#### 데이터셋 기록

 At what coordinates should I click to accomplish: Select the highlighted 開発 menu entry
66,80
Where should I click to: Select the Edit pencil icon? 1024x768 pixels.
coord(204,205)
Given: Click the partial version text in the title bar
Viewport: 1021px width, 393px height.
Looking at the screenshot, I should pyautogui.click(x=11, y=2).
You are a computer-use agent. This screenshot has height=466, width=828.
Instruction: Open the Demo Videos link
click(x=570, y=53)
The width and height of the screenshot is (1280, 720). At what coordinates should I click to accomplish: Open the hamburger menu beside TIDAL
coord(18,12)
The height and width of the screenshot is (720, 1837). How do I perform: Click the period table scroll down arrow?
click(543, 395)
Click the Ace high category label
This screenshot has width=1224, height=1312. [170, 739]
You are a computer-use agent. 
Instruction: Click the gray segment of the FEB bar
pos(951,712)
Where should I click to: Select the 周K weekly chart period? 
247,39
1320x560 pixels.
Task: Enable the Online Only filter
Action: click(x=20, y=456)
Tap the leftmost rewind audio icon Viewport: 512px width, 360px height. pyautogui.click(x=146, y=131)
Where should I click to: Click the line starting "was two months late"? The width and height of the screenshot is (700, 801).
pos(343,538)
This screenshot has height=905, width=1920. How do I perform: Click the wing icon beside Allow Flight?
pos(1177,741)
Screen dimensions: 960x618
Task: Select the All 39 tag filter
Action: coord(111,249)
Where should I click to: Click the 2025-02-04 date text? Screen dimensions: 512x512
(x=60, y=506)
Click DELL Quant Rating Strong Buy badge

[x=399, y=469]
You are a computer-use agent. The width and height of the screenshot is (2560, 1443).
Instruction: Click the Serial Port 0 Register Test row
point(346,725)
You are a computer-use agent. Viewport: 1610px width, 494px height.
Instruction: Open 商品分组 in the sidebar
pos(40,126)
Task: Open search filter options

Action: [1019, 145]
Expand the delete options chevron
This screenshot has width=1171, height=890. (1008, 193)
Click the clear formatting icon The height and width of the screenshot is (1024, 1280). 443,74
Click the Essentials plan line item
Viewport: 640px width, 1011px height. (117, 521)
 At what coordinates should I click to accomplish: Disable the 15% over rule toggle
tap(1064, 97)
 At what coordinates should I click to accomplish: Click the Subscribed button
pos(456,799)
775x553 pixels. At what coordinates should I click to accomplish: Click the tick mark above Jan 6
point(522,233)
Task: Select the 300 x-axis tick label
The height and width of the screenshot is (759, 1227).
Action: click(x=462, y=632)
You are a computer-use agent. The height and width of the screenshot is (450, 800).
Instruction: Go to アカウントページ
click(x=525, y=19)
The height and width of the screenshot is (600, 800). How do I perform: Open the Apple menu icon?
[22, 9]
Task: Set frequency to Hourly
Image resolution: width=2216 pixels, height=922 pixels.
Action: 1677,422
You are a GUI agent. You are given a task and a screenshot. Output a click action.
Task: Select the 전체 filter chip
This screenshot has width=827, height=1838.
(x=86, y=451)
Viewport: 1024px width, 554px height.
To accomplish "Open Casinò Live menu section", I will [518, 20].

########

◆ **요구 사항**
위의 기록 전체를 처음부터 끝까지 한 글자도 바꾸지 말고 그대로 다시 적으세요.

◆ **작성 답변**
 At what coordinates should I click to accomplish: Select the highlighted 開発 menu entry
66,80
Where should I click to: Select the Edit pencil icon? 1024x768 pixels.
coord(204,205)
Given: Click the partial version text in the title bar
Viewport: 1021px width, 393px height.
Looking at the screenshot, I should pyautogui.click(x=11, y=2).
You are a computer-use agent. This screenshot has height=466, width=828.
Instruction: Open the Demo Videos link
click(x=570, y=53)
The width and height of the screenshot is (1280, 720). At what coordinates should I click to accomplish: Open the hamburger menu beside TIDAL
coord(18,12)
The height and width of the screenshot is (720, 1837). How do I perform: Click the period table scroll down arrow?
click(543, 395)
Click the Ace high category label
This screenshot has width=1224, height=1312. [170, 739]
You are a computer-use agent. 
Instruction: Click the gray segment of the FEB bar
pos(951,712)
Where should I click to: Select the 周K weekly chart period? 
247,39
1320x560 pixels.
Task: Enable the Online Only filter
Action: click(x=20, y=456)
Tap the leftmost rewind audio icon Viewport: 512px width, 360px height. pyautogui.click(x=146, y=131)
Where should I click to: Click the line starting "was two months late"? The width and height of the screenshot is (700, 801).
pos(343,538)
This screenshot has height=905, width=1920. How do I perform: Click the wing icon beside Allow Flight?
pos(1177,741)
Screen dimensions: 960x618
Task: Select the All 39 tag filter
Action: coord(111,249)
Where should I click to: Click the 2025-02-04 date text? Screen dimensions: 512x512
(x=60, y=506)
Click DELL Quant Rating Strong Buy badge

[x=399, y=469]
You are a computer-use agent. The width and height of the screenshot is (2560, 1443).
Instruction: Click the Serial Port 0 Register Test row
point(346,725)
You are a computer-use agent. Viewport: 1610px width, 494px height.
Instruction: Open 商品分组 in the sidebar
pos(40,126)
Task: Open search filter options

Action: [1019, 145]
Expand the delete options chevron
This screenshot has width=1171, height=890. (1008, 193)
Click the clear formatting icon The height and width of the screenshot is (1024, 1280). 443,74
Click the Essentials plan line item
Viewport: 640px width, 1011px height. (117, 521)
 At what coordinates should I click to accomplish: Disable the 15% over rule toggle
tap(1064, 97)
 At what coordinates should I click to accomplish: Click the Subscribed button
pos(456,799)
775x553 pixels. At what coordinates should I click to accomplish: Click the tick mark above Jan 6
point(522,233)
Task: Select the 300 x-axis tick label
The height and width of the screenshot is (759, 1227).
Action: click(x=462, y=632)
You are a computer-use agent. The height and width of the screenshot is (450, 800).
Instruction: Go to アカウントページ
click(x=525, y=19)
The height and width of the screenshot is (600, 800). How do I perform: Open the Apple menu icon?
[22, 9]
Task: Set frequency to Hourly
Image resolution: width=2216 pixels, height=922 pixels.
Action: 1677,422
You are a GUI agent. You are given a task and a screenshot. Output a click action.
Task: Select the 전체 filter chip
This screenshot has width=827, height=1838.
(x=86, y=451)
Viewport: 1024px width, 554px height.
To accomplish "Open Casinò Live menu section", I will [518, 20].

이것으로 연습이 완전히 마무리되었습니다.